• [Given request]
Please copy each of the following items line for line, leaving every character unchanged.

* start Given records *

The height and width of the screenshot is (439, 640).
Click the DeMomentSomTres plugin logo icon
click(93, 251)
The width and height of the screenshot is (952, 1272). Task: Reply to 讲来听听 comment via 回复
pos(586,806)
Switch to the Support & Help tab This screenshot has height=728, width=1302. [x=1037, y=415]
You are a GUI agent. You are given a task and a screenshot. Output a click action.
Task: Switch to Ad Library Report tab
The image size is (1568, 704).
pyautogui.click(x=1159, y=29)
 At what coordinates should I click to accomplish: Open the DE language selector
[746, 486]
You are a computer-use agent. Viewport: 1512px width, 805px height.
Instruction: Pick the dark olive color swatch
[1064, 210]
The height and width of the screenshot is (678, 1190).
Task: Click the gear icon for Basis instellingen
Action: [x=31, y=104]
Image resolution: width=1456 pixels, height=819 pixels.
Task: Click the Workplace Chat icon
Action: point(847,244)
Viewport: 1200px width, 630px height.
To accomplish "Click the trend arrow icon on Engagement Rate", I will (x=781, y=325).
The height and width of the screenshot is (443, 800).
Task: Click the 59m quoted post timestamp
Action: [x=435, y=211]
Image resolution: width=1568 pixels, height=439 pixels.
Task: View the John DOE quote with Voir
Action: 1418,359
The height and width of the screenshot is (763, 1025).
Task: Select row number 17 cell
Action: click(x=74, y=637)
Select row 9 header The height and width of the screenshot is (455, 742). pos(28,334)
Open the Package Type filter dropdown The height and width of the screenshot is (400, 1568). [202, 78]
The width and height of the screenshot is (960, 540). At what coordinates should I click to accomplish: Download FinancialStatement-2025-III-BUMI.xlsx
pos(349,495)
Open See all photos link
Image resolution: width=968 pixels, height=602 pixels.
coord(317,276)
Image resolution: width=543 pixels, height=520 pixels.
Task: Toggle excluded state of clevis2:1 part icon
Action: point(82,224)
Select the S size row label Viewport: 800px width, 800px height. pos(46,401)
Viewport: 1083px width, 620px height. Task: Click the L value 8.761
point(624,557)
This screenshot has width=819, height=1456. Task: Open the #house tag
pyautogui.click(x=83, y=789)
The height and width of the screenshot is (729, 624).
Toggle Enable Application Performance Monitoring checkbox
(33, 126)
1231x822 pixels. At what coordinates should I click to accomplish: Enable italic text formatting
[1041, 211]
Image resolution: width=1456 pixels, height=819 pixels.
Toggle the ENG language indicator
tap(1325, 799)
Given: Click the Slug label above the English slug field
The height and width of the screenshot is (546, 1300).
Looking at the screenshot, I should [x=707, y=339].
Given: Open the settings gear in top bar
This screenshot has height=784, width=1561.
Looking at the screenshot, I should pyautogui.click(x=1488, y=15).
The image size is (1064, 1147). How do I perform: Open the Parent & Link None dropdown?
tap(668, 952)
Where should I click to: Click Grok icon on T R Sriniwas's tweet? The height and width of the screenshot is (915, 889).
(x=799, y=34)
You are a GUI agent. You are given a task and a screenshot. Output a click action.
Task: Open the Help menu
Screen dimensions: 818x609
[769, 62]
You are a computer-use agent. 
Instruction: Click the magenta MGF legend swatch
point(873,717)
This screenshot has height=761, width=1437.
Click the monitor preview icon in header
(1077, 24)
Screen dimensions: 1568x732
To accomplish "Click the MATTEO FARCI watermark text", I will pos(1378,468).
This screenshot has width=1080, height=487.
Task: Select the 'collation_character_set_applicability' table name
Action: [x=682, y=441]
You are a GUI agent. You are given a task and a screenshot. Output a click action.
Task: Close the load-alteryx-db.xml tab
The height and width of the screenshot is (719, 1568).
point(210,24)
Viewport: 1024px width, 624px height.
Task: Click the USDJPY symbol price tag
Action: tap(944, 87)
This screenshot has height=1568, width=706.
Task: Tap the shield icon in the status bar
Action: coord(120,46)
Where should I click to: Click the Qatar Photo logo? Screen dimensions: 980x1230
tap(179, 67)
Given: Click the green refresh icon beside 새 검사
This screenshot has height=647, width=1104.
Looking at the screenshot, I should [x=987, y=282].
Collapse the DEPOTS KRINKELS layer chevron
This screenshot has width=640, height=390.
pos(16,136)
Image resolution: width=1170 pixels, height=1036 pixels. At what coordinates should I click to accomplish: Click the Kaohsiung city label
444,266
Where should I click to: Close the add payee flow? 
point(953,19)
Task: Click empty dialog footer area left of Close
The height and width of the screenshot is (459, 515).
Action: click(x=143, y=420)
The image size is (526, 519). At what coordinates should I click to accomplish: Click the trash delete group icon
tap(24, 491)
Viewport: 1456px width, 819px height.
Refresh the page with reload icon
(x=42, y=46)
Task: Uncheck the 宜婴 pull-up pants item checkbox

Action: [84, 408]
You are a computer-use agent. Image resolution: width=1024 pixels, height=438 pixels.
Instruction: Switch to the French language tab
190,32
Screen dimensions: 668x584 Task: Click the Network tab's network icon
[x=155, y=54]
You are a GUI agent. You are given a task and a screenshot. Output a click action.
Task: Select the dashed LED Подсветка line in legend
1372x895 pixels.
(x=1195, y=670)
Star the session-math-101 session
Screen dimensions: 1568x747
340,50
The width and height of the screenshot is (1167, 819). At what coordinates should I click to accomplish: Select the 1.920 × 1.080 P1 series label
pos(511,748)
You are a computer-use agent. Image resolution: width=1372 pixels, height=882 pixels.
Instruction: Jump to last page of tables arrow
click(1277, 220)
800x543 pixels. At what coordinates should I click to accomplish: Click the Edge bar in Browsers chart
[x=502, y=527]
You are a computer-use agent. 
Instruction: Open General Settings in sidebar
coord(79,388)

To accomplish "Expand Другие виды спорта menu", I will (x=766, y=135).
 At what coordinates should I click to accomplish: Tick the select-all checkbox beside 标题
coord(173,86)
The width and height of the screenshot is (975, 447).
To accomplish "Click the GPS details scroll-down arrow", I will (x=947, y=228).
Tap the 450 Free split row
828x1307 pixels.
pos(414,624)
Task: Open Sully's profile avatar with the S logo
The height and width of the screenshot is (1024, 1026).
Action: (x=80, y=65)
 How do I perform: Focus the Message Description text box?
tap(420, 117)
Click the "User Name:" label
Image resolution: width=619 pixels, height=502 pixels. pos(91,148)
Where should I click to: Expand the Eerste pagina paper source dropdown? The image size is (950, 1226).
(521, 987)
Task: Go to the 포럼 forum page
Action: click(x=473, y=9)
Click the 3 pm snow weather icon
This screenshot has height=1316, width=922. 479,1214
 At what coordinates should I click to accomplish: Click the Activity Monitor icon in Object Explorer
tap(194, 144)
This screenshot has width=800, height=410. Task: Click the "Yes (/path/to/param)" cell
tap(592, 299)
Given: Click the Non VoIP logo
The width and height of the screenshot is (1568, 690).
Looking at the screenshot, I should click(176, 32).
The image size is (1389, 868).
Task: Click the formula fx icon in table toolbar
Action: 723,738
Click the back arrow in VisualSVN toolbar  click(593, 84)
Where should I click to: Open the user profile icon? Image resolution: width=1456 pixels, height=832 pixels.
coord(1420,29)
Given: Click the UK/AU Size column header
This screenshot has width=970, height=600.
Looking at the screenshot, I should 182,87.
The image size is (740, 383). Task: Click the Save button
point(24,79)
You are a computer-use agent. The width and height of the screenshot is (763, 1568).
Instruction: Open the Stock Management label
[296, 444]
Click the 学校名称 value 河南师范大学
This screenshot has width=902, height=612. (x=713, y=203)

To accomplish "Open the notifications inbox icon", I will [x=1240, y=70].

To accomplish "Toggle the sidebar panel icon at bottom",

* end Given records *

• [Answer to this problem]
The height and width of the screenshot is (439, 640).
Click the DeMomentSomTres plugin logo icon
click(93, 251)
The width and height of the screenshot is (952, 1272). Task: Reply to 讲来听听 comment via 回复
pos(586,806)
Switch to the Support & Help tab This screenshot has height=728, width=1302. [x=1037, y=415]
You are a GUI agent. You are given a task and a screenshot. Output a click action.
Task: Switch to Ad Library Report tab
The image size is (1568, 704).
pyautogui.click(x=1159, y=29)
 At what coordinates should I click to accomplish: Open the DE language selector
[746, 486]
You are a computer-use agent. Viewport: 1512px width, 805px height.
Instruction: Pick the dark olive color swatch
[1064, 210]
The height and width of the screenshot is (678, 1190).
Task: Click the gear icon for Basis instellingen
Action: [x=31, y=104]
Image resolution: width=1456 pixels, height=819 pixels.
Task: Click the Workplace Chat icon
Action: point(847,244)
Viewport: 1200px width, 630px height.
To accomplish "Click the trend arrow icon on Engagement Rate", I will (x=781, y=325).
The height and width of the screenshot is (443, 800).
Task: Click the 59m quoted post timestamp
Action: [x=435, y=211]
Image resolution: width=1568 pixels, height=439 pixels.
Task: View the John DOE quote with Voir
Action: 1418,359
The height and width of the screenshot is (763, 1025).
Task: Select row number 17 cell
Action: click(x=74, y=637)
Select row 9 header The height and width of the screenshot is (455, 742). pos(28,334)
Open the Package Type filter dropdown The height and width of the screenshot is (400, 1568). [202, 78]
The width and height of the screenshot is (960, 540). At what coordinates should I click to accomplish: Download FinancialStatement-2025-III-BUMI.xlsx
pos(349,495)
Open See all photos link
Image resolution: width=968 pixels, height=602 pixels.
coord(317,276)
Image resolution: width=543 pixels, height=520 pixels.
Task: Toggle excluded state of clevis2:1 part icon
Action: point(82,224)
Select the S size row label Viewport: 800px width, 800px height. pos(46,401)
Viewport: 1083px width, 620px height. Task: Click the L value 8.761
point(624,557)
This screenshot has width=819, height=1456. Task: Open the #house tag
pyautogui.click(x=83, y=789)
The height and width of the screenshot is (729, 624).
Toggle Enable Application Performance Monitoring checkbox
(33, 126)
1231x822 pixels. At what coordinates should I click to accomplish: Enable italic text formatting
[1041, 211]
Image resolution: width=1456 pixels, height=819 pixels.
Toggle the ENG language indicator
tap(1325, 799)
Given: Click the Slug label above the English slug field
The height and width of the screenshot is (546, 1300).
Looking at the screenshot, I should [x=707, y=339].
Given: Open the settings gear in top bar
This screenshot has height=784, width=1561.
Looking at the screenshot, I should pyautogui.click(x=1488, y=15).
The image size is (1064, 1147). How do I perform: Open the Parent & Link None dropdown?
tap(668, 952)
Where should I click to: Click Grok icon on T R Sriniwas's tweet? The height and width of the screenshot is (915, 889).
(x=799, y=34)
You are a GUI agent. You are given a task and a screenshot. Output a click action.
Task: Open the Help menu
Screen dimensions: 818x609
[769, 62]
You are a computer-use agent. 
Instruction: Click the magenta MGF legend swatch
point(873,717)
This screenshot has height=761, width=1437.
Click the monitor preview icon in header
(1077, 24)
Screen dimensions: 1568x732
To accomplish "Click the MATTEO FARCI watermark text", I will pos(1378,468).
This screenshot has width=1080, height=487.
Task: Select the 'collation_character_set_applicability' table name
Action: [x=682, y=441]
You are a GUI agent. You are given a task and a screenshot. Output a click action.
Task: Close the load-alteryx-db.xml tab
The height and width of the screenshot is (719, 1568).
point(210,24)
Viewport: 1024px width, 624px height.
Task: Click the USDJPY symbol price tag
Action: tap(944, 87)
This screenshot has height=1568, width=706.
Task: Tap the shield icon in the status bar
Action: coord(120,46)
Where should I click to: Click the Qatar Photo logo? Screen dimensions: 980x1230
tap(179, 67)
Given: Click the green refresh icon beside 새 검사
This screenshot has height=647, width=1104.
Looking at the screenshot, I should [x=987, y=282].
Collapse the DEPOTS KRINKELS layer chevron
This screenshot has width=640, height=390.
pos(16,136)
Image resolution: width=1170 pixels, height=1036 pixels. At what coordinates should I click to accomplish: Click the Kaohsiung city label
444,266
Where should I click to: Close the add payee flow? 
point(953,19)
Task: Click empty dialog footer area left of Close
The height and width of the screenshot is (459, 515).
Action: click(x=143, y=420)
The image size is (526, 519). At what coordinates should I click to accomplish: Click the trash delete group icon
tap(24, 491)
Viewport: 1456px width, 819px height.
Refresh the page with reload icon
(x=42, y=46)
Task: Uncheck the 宜婴 pull-up pants item checkbox

Action: [84, 408]
You are a computer-use agent. Image resolution: width=1024 pixels, height=438 pixels.
Instruction: Switch to the French language tab
190,32
Screen dimensions: 668x584 Task: Click the Network tab's network icon
[x=155, y=54]
You are a GUI agent. You are given a task and a screenshot. Output a click action.
Task: Select the dashed LED Подсветка line in legend
1372x895 pixels.
(x=1195, y=670)
Star the session-math-101 session
Screen dimensions: 1568x747
340,50
The width and height of the screenshot is (1167, 819). At what coordinates should I click to accomplish: Select the 1.920 × 1.080 P1 series label
pos(511,748)
You are a computer-use agent. Image resolution: width=1372 pixels, height=882 pixels.
Instruction: Jump to last page of tables arrow
click(1277, 220)
800x543 pixels. At what coordinates should I click to accomplish: Click the Edge bar in Browsers chart
[x=502, y=527]
You are a computer-use agent. 
Instruction: Open General Settings in sidebar
coord(79,388)

To accomplish "Expand Другие виды спорта menu", I will (x=766, y=135).
 At what coordinates should I click to accomplish: Tick the select-all checkbox beside 标题
coord(173,86)
The width and height of the screenshot is (975, 447).
To accomplish "Click the GPS details scroll-down arrow", I will (x=947, y=228).
Tap the 450 Free split row
828x1307 pixels.
pos(414,624)
Task: Open Sully's profile avatar with the S logo
The height and width of the screenshot is (1024, 1026).
Action: (x=80, y=65)
 How do I perform: Focus the Message Description text box?
tap(420, 117)
Click the "User Name:" label
Image resolution: width=619 pixels, height=502 pixels. pos(91,148)
Where should I click to: Expand the Eerste pagina paper source dropdown? The image size is (950, 1226).
(521, 987)
Task: Go to the 포럼 forum page
Action: click(x=473, y=9)
Click the 3 pm snow weather icon
This screenshot has height=1316, width=922. 479,1214
 At what coordinates should I click to accomplish: Click the Activity Monitor icon in Object Explorer
tap(194, 144)
This screenshot has width=800, height=410. Task: Click the "Yes (/path/to/param)" cell
tap(592, 299)
Given: Click the Non VoIP logo
The width and height of the screenshot is (1568, 690).
Looking at the screenshot, I should click(176, 32).
The image size is (1389, 868).
Task: Click the formula fx icon in table toolbar
Action: 723,738
Click the back arrow in VisualSVN toolbar  click(593, 84)
Where should I click to: Open the user profile icon? Image resolution: width=1456 pixels, height=832 pixels.
coord(1420,29)
Given: Click the UK/AU Size column header
This screenshot has width=970, height=600.
Looking at the screenshot, I should 182,87.
The image size is (740, 383). Task: Click the Save button
point(24,79)
You are a computer-use agent. The width and height of the screenshot is (763, 1568).
Instruction: Open the Stock Management label
[296, 444]
Click the 学校名称 value 河南师范大学
This screenshot has width=902, height=612. (x=713, y=203)

To accomplish "Open the notifications inbox icon", I will [x=1240, y=70].

To accomplish "Toggle the sidebar panel icon at bottom",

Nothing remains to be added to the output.